Щетина на его лице была густая, с проседью, в бесшабашных светлых глазах то вспыхивало, то исчезало что-то озороватое; широкий нос с большими ноздрями шумно втягивал воздух.
— Жена по селу бегает, ищет тебя, непутевого, — накинулась на него Анна Григорьевна, — а ты, Тимофей Тимофеевич, вон где.

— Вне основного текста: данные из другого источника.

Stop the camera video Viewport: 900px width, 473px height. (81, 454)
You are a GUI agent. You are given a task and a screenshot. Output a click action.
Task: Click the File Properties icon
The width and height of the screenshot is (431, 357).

— Вчера помилование вышло. — Рассоха снова растянул рот. — С понедельника вкалывать начну. А сегодня — выходной.
— Вот и сидел бы дома.
— Дела.
— Какие у тебя дела…
— И ты не угадала! — с удовольствием сказал Рассоха. — Попа подрядился сопровождать. Старуха в урочище померла. Вчера он не смог — жена хворает. Хотел подводу нанять, но я отсоветовал. По дороге до этого урочища большой крюк делать надо, а напрямик — всего пятнадцать верст. Чуть свет поднялась. Поп шибко ходит — я едва поспевал. Как пришли, сразу отпевать стал. А я пошататься пошел. Медведя встретил. Хотел свалить, да патрон пожалел. Всего четыре штуки осталось. — Он переломил ружье, посмотрел, на месте ли патроны. Запустил руку в широкую штанину, извлек еще два патрона — в махорочной пыли, подул на них, потер подолом рубахи потускневшую медь, посмотрел на Василия Ивановича. — Насыпал бы мне дроби, а?
— Лишней нету.
— Ну? Слышал, в твоем чулане с полпуда спрятано.
— Еще чего слышал?
Рассоха пропустил это мимо ушей.
— Зачем тебе столько-то? На охоту ходишь редко — с утра до вечера в школе сидишь. А я по тайге часто бегаю — корм добываю.
Василий Иванович фыркнул.
— Добытчик!
— Разве нет? — спокойно спросил Рассоха. — Вон какая орава в доме.
— Пить надо поменьше! — жестко сказал Василий Иванович.
— Эх! — Рассоха огорченно сплюнул. — Всегда ты на одно и то же сворачиваешь. Душа этого требует — и все тут.